JOB ITEM - Repeat everything in the listing from the line containing "Identify the location of data-label: 10.6%." down to the line containing "I want to click on legend-label: T1, so", both of those lines included.

[Stored records]
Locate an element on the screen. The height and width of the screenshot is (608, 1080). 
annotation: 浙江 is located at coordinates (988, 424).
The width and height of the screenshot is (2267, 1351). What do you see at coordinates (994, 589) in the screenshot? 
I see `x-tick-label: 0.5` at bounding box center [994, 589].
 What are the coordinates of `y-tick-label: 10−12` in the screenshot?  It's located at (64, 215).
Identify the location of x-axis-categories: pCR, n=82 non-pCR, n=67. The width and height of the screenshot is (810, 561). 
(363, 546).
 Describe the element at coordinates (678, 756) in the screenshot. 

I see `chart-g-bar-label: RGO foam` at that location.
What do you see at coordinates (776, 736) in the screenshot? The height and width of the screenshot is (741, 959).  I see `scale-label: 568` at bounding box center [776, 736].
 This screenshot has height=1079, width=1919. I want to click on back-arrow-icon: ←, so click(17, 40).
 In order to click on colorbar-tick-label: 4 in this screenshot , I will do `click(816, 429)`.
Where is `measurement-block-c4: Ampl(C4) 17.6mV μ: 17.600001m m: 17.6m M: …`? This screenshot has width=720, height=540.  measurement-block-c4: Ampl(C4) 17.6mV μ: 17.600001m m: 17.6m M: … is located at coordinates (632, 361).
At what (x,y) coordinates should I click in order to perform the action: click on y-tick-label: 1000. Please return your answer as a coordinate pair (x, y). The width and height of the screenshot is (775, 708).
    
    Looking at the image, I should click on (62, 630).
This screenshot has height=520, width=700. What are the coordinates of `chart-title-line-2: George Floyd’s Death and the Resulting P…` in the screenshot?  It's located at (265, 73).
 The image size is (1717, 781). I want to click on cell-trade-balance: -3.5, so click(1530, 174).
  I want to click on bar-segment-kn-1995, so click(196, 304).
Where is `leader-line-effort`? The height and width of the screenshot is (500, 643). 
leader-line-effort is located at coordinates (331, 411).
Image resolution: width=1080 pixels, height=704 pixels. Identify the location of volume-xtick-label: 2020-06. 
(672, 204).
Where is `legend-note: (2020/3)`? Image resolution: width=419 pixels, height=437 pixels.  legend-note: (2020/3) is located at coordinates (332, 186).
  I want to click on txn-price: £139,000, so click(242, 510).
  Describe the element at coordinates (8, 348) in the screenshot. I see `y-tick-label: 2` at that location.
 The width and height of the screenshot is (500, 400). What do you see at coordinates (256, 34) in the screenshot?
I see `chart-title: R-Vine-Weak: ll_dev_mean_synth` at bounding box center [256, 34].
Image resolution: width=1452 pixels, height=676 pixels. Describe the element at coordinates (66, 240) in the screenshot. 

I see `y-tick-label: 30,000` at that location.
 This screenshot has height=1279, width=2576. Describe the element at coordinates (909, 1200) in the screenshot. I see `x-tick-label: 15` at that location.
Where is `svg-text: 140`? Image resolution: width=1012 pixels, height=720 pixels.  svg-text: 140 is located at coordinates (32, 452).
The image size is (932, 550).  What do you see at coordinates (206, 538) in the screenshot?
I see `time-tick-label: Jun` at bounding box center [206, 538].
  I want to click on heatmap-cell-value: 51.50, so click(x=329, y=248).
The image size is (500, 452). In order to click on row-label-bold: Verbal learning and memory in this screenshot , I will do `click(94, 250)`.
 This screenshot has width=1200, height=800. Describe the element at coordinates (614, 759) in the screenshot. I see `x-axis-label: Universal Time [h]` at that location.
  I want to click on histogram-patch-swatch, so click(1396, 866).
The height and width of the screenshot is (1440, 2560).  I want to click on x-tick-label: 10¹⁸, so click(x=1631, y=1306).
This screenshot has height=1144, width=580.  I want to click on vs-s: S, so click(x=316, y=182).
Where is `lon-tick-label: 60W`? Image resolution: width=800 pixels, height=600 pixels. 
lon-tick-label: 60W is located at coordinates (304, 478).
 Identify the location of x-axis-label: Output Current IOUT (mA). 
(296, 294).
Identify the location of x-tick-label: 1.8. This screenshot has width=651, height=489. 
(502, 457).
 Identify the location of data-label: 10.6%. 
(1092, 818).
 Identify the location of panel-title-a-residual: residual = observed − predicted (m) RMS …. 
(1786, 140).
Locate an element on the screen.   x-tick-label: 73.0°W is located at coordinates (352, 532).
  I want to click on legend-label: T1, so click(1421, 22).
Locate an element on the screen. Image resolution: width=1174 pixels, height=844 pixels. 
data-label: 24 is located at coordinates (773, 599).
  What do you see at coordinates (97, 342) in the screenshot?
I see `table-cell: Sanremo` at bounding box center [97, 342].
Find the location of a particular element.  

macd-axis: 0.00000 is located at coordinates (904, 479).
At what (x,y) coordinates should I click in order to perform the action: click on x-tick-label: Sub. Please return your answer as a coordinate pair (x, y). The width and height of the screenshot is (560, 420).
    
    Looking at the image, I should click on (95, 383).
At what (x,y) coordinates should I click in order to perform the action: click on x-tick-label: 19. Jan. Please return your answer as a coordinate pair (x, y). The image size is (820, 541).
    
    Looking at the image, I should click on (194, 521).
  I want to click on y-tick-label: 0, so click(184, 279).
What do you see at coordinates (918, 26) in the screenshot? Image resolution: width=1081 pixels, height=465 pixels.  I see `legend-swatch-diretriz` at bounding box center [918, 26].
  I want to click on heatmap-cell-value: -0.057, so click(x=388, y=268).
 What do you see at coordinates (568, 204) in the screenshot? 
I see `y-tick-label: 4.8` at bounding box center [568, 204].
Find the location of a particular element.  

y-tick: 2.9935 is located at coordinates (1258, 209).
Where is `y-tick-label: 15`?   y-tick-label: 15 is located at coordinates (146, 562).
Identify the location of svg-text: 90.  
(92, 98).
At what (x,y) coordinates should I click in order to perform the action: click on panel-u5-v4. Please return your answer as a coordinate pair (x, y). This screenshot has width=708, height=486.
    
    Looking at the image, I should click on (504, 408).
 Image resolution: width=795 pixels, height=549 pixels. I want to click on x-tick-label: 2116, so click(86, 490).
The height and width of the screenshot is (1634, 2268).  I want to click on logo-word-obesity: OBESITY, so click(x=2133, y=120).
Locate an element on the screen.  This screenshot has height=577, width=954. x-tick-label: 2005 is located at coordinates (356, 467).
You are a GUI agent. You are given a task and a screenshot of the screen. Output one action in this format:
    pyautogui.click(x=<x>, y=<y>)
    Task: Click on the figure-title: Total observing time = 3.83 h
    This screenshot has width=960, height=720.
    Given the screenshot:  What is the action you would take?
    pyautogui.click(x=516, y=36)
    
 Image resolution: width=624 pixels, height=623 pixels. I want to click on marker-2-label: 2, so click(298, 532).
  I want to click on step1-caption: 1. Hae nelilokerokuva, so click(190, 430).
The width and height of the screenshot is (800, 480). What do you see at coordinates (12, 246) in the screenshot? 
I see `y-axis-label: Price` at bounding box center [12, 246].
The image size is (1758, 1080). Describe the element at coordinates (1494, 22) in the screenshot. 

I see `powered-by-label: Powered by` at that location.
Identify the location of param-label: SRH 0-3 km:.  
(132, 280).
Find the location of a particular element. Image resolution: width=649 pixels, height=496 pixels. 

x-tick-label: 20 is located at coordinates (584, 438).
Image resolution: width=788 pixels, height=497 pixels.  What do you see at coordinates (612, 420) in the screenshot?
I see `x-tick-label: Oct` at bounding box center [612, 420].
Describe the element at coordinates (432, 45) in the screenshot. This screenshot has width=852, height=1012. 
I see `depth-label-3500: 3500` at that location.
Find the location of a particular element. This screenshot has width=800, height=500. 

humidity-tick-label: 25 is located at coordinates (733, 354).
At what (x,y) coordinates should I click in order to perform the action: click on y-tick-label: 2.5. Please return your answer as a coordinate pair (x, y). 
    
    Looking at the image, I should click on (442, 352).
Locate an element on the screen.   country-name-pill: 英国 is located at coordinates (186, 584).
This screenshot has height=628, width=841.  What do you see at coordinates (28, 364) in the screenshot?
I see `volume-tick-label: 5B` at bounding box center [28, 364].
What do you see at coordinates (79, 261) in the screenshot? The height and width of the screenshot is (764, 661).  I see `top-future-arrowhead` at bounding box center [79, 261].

EXERCISE RESPONSE -
 Identify the location of data-label: 10.6%. 
(1092, 818).
 Identify the location of panel-title-a-residual: residual = observed − predicted (m) RMS …. 
(1786, 140).
Locate an element on the screen.   x-tick-label: 73.0°W is located at coordinates (352, 532).
  I want to click on legend-label: T1, so click(1421, 22).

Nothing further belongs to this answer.